Using a strain-controlled rheometer [Rheometrics Dynamic Analyzer (RDA II)], the steady shear flow properties of a semi-solid ointment base (vaseline) have been measured over a wide range of shear rates at temperature range of $25{\sim}60^{\circ}C$. In this article, the steady shear flow properties (shear stress, steady shear viscosity and yield stress) were reported from the experimentally obtained data and the effects of shear rate as well as temperature on these properties were discussed in detail. In addition, several inelastic-viscoplastic flow models including a yield stress parameter were employed to make a quantitative evaluation of the steady shear flow behavior, and then the applicability of these models was examined by calculating the various material parameters (yield stress, consistency index and flow behavior index). Main findings obtained from this study can be summarized as follows : (1) At temperature range lower than $40^{\circ}C$, vaseline is regarded as a viscoplastic material having a finite magnitude of yield stress and its flow behavior beyond a yield stress shows a shear-thinning (or pseudo-plastic) feature, indicating a decrease in steady shear viscosity as an increase in shear rate. At this temperature range, the flow curve of vaseline has two inflection points and the first inflection point occurring at relatively lower shear rate corresponds to a static yield stress. The static yield stress of vaseline is decreased with increasing temperature and takes place at a lower shear rate, due to a progressive breakdown of three dimensional network structure. (2) At temperature range higher than $45^{\circ}C$, vaseline becomes a viscous liquid with no yield stress and its flow character exhibits a Newtonian behavior, demonstrating a constant steady shear viscosity regardless of an increase in shear rate.

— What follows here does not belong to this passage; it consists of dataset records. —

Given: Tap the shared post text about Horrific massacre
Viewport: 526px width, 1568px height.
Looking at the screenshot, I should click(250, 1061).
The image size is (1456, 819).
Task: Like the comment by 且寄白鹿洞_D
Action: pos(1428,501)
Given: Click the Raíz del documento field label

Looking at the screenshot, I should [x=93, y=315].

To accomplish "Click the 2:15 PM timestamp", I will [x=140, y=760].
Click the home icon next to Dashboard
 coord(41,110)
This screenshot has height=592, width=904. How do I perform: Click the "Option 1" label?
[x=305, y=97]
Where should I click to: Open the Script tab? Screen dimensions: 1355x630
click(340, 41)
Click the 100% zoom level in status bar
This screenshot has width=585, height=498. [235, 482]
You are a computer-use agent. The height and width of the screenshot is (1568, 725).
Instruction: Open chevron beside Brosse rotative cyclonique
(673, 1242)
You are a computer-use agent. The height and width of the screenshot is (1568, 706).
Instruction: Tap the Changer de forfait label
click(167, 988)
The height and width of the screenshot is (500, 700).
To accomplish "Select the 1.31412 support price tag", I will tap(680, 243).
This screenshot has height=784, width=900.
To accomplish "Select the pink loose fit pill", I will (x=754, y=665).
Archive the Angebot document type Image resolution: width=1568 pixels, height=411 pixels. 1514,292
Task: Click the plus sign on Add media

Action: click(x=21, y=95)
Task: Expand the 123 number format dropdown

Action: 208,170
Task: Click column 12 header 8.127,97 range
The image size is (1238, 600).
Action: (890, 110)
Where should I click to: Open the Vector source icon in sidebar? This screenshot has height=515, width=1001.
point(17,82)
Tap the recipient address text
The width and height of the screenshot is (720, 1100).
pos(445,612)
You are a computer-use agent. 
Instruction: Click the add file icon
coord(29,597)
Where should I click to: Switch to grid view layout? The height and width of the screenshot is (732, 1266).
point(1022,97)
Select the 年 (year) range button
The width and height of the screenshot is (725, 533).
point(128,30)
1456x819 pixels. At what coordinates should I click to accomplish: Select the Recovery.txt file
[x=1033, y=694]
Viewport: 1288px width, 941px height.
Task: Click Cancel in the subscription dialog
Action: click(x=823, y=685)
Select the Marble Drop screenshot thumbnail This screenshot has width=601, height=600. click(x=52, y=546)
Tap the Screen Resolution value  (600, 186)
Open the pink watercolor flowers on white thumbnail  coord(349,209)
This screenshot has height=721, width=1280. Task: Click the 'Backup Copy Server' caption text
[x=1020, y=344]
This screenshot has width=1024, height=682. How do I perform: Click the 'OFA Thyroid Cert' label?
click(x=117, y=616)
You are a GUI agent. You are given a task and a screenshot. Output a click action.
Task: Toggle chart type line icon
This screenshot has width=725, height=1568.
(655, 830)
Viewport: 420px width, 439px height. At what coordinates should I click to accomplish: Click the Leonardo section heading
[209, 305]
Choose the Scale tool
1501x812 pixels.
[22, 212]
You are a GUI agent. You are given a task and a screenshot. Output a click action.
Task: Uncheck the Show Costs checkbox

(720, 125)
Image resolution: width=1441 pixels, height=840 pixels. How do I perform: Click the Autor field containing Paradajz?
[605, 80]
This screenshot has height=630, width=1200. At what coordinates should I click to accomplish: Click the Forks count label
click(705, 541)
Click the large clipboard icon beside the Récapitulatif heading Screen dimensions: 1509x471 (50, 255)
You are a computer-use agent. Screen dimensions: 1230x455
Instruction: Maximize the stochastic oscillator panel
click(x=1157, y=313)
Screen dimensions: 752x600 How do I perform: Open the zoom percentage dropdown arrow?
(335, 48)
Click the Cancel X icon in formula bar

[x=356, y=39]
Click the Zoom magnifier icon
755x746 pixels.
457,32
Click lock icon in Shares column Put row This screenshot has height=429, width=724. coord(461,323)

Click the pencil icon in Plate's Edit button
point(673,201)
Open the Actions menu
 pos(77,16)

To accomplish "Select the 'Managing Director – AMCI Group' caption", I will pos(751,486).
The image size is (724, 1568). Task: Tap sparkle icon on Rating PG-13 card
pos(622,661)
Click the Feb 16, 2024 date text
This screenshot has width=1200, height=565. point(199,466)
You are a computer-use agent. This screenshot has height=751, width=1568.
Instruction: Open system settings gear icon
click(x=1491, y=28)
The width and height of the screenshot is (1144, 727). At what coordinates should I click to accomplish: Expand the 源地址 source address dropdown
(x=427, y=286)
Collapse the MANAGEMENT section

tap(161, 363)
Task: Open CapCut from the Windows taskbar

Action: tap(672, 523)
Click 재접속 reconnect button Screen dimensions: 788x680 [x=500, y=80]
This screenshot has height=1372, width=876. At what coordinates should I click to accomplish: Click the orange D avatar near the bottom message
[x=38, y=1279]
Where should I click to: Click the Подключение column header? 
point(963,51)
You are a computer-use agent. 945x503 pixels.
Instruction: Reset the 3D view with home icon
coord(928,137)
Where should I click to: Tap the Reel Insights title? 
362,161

With increasing temperature, vaseline begins to show a Newtonian behavior at a lower shear rate range, indicating that the microcrystalline structure is completely destroyed due to a synergic effect of high temperature and shear deformation. (3) Over a whole range of temperatures tested, the Herschel-Bulkley, Mizrahi-Berk, and Heinz-Casson models are all applicable and have an almostly equivalent ability to quantitatively describe the steady shear flow behavior of vaseline, whereas the Bingham, Casson,and Vocadlo models do not give a good ability.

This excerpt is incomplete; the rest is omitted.